Reading passage =>
-- Opening Marker --
1/n Warning: long thread approaching (I should have done it as a blog, but that requires too much effort on LSL). Hi @ChrisPalmerMD and @evolutionarypsy. I haven’t forgotten our Twitter convo on the KD in relation to diet and the gut microbiota...
2/n, but I’ve been having too much fun on leave to get to this. Also, I really didn’t even know where to start! The gut microbiota is a complex topic and there’s a lot we do know, but even more than we don’t.
3/n Straight up, to my knowledge there are no credible studies that have directly tested the impact of a #ketogenicdiet (KD) on the #gutmicrobiota (GM) to date.
4/n We were set to do this last year, using our ‘healthier’ KD (poly/mono fats, focus on plants and fish) but COVID got in the way (we hope to start by end of this year).
5/n However, there are many studies and trials now that are concordant in their findings regarding diet, the GM and health that give us insights, and I’ll touch on these in the thread. Firstly, for general readers, it’s probably useful to know what the GM ‘do’.
6/n Firstly, GM digest, absorb, and metabolise macronutrients that can’t be broken down by human enzymes; this is primarily plant fibre (carbs that are indigestible in the small intestines: called microbial accessible carbohydrates by Sonnenburg et al. – MACs from here on in)
7/n Foods high in MACs include wholegrains, legumes, vegetables, fruits, nuts and seeds (for an excellent review of fibre see nature.com/articles/s4157…).
8/n GM extract bioactive compounds and produce metabolites including short chain fatty acids (SCFAs), which have both local and systemic effects. The role of the SCFAs acetate, propionate and butyrate is becoming clearer; butyrate, in particular, seems to be important in health
9/n GM and the SCFAs they produce influence immune function: In fact roughly 70% of your immune system ‘happens’ in your gut. They also influence drug metabolism & may deal with toxic pollutants.
10/n GM also synthesise vitamin K, vitamin B and CLA, and both synthesise and modulate the production of neurotransmitters such as serotonin, dopamine, epinephrine, norepinephrine, acetylcholine, histamine, and gamma-aminobutyric acid (GABA).
11/n Although these are unlikely to cross the blood brain barrier, they influence gut–brain hormonal communications. GM also influence the metabolization of tryptophan to affect levels of serotonin in the brain.
12/n The metabolites produced by the GM’s breakdown of MACs (and polyphenols) do a lot more than this though. SCFAs directly signal to cells through surface G protein–coupled receptors throughout the body and influence gene expression, including through epigenetic mechanisms.
13/n GM also influence glucose and insulin regulation and likely influence body weight. They also influence the stress response system, and numerous other systems in the body (I don't want to be here all night LOL)
14/n How do we know that they influence mental and brain health? Via numerous lines of evidence. E.g., animal studies now to tell us that as well as influencing the early development of the immune system, early life GM appear to influence brain development.
15/n For example, animals born without a microbiota (germ-free mice) have profound differences in their neurotransmitter systems, stress response systems, brain plasticity, blood brain barrier, immune systems, and behaviour.
16/n New evidence from our team members (e.g. sciencedirect.com/science/articl…)
-- Closing Marker --
Activity list =>
1 > In the gut microbiota thread, rewrite the part starting at "14/n How do" and ending at "members (e.g. sciencedirect.com/science/articl…)", swapping "germ-free mice" for "microbe-free mice".
2 > According to the gut microbiota thread, roughly what share of the immune system "happens" in the gut?
3 > Continue the gut microbiota thread from the point where it stops.
The data after this point has nothing to do with the work here.

The data =>
-- Opening Marker --
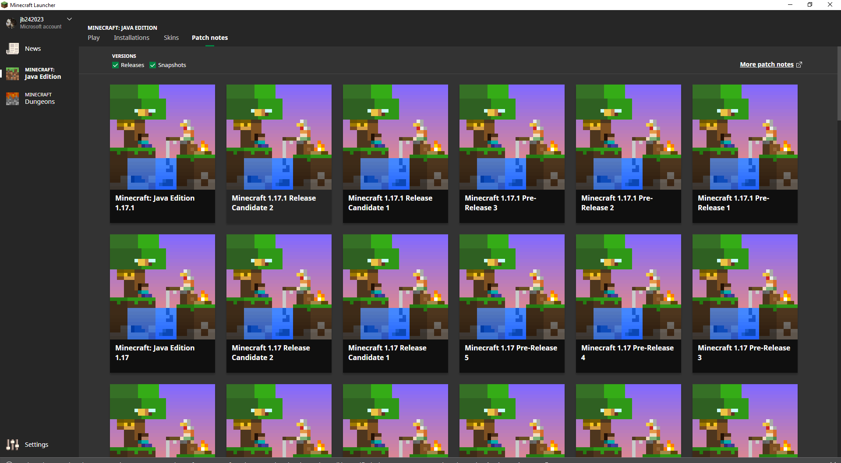841x463 pixels.
Task: Uncheck the Releases checkbox
Action: [x=116, y=65]
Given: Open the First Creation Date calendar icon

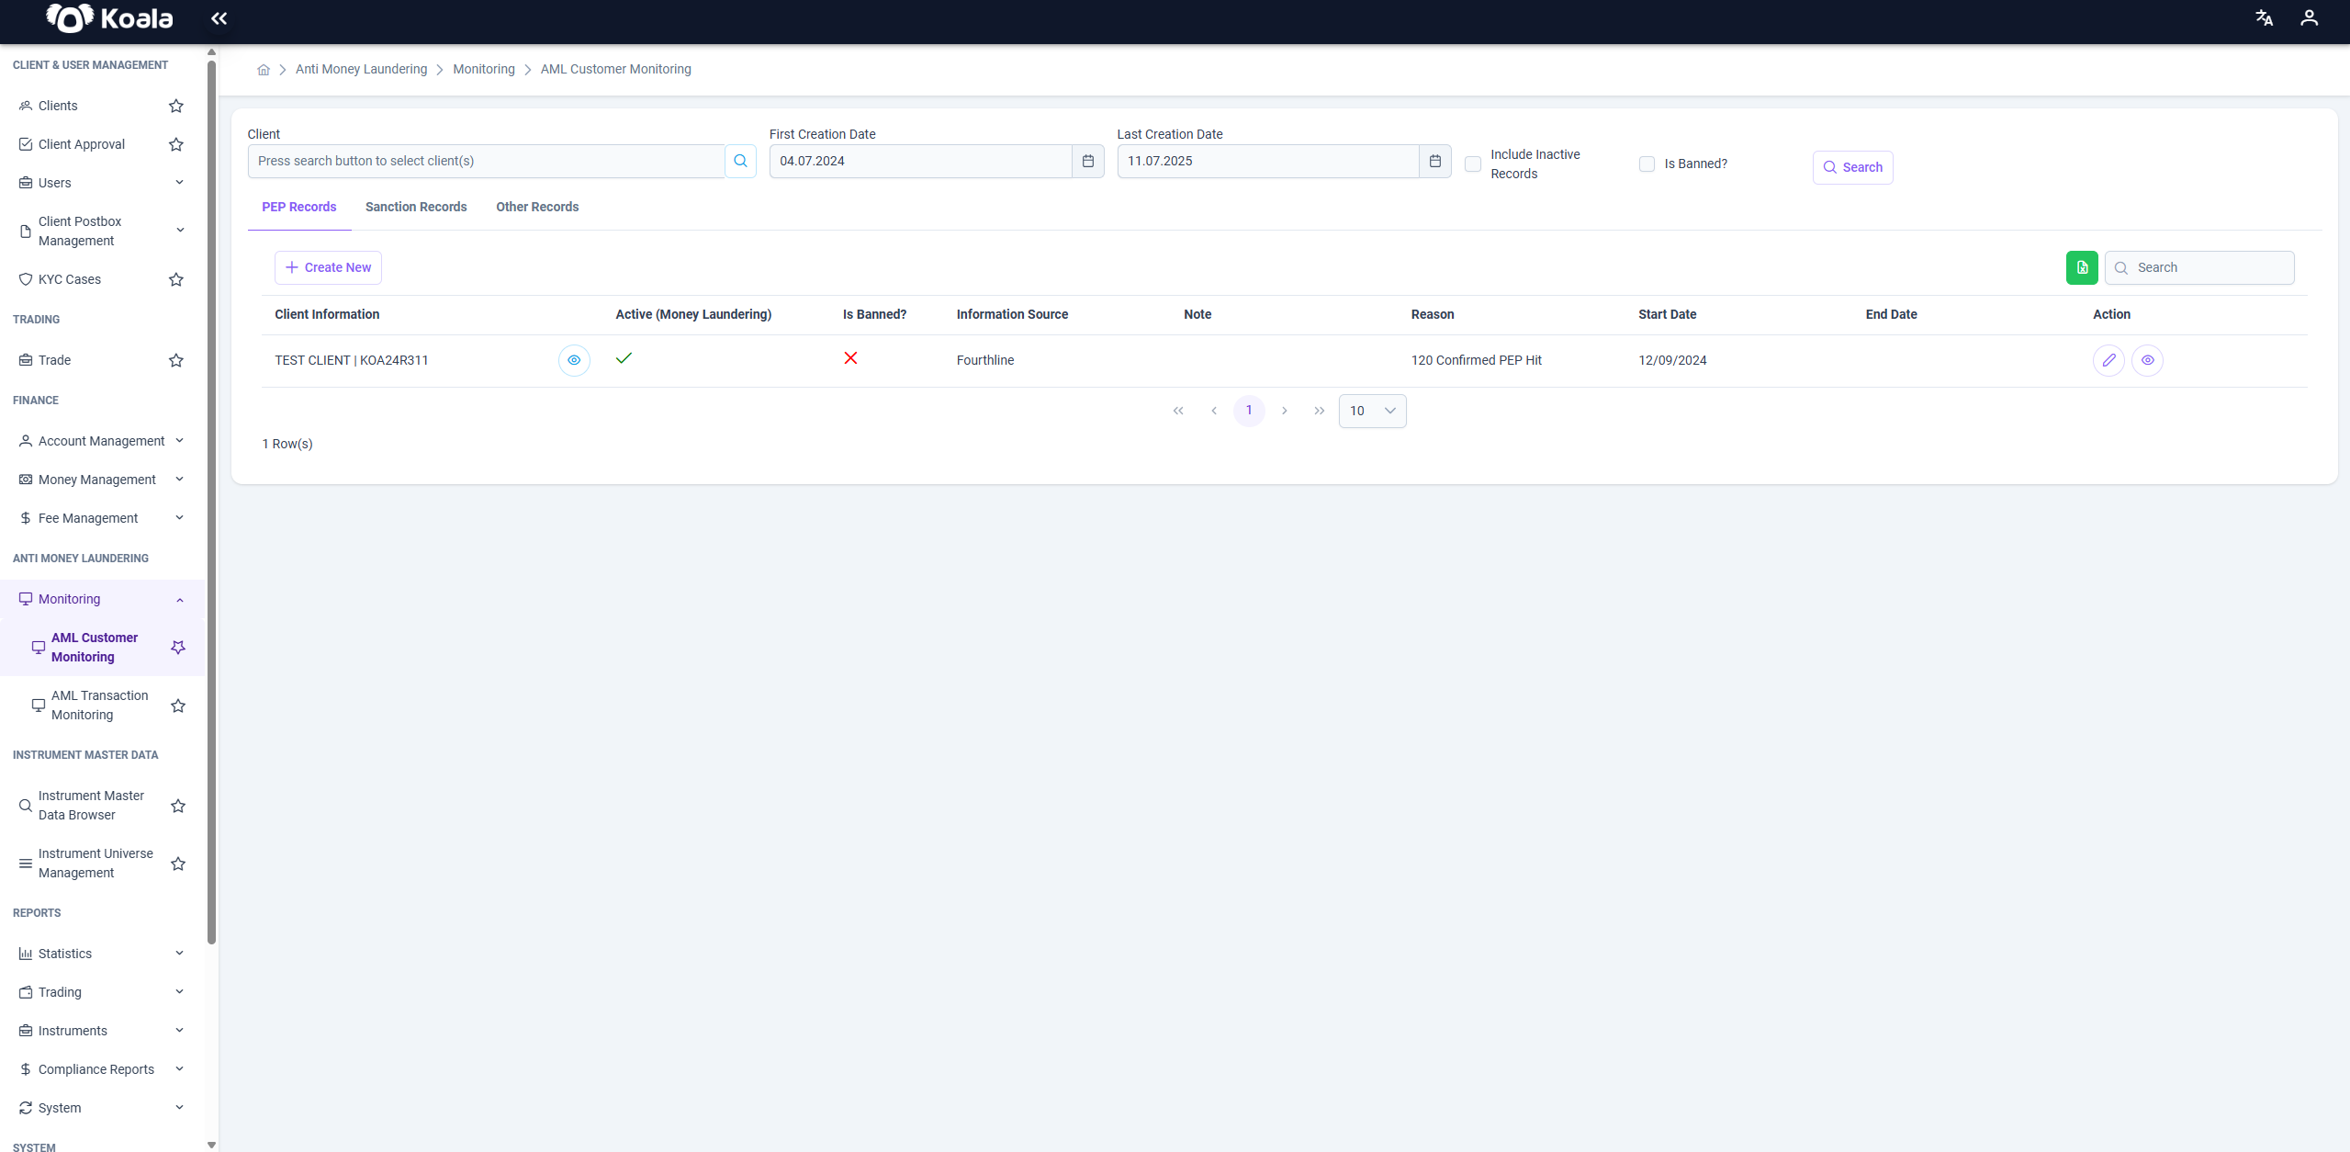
-- Closing Marker --
Results of the exercise =>
1 >
14/n How do we know that they influence mental and brain health? Via numerous lines of evidence. E.g., animal studies now to tell us that as well as influencing the early development of the immune system, early life GM appear to influence brain development.
15/n For example, animals born without a microbiota (microbe-free mice) have profound differences in their neurotransmitter systems, stress response systems, brain plasticity, blood brain barrier, immune systems, and behaviour.
16/n New evidence from our team members (e.g. sciencedirect.com/science/articl…)

2 > Roughly 70%.

3 >
17/n and ncbi.nlm.nih.gov/pmc/articles/P… suggests that this is also true for humans (we are doing more research in this area).
18/n Also, FMT transplants from humans with mental disorders can transmit the behavioural phenotype of depression (e.g. Zheng et al. Molecular Psychiatry (2016)) and to some extent schizophrenia, with the associated biochemical changes (Zheng et al., Sci. Adv. 2019; 5 : eaau8317)
19/n Recent randomised placebo-controlled human trials have shown supplemental probiotics to reduce mental health symptoms, particularly in those with clinical depression (Liu et al. Neurosci Biobehav Rev. 2019)
20/n Finally, there are consistent differences between people with mental disorders versus controls in their microbiome composition (we have a large SLR under review, covering MDD, SZ and BD).
21/n For a more extensive discussion, see our recent review in Mol Psych nature.com/articles/s4138…, or any of the reviews from @jfcryan and his group.
22/n So, finally onto diet: the evidence base is large now and growing all the time. Many studies comparing the GM of people consuming traditional diets e.g. pnas.org/content/107/33… show that western GMs are different and have far fewer of the bacterial species that produce SCFA
23/n Even short-term dietary interventions that increase plant fibre and reduce animal fats and proteins can effect quite profound changes in GM very quickly ncbi.nlm.nih.gov/pmc/articles/P…
24/n and associated markers of cancer risk (e.g. this cool study where they swapped people's diets for two weeks nature.com/articles/ncomm…)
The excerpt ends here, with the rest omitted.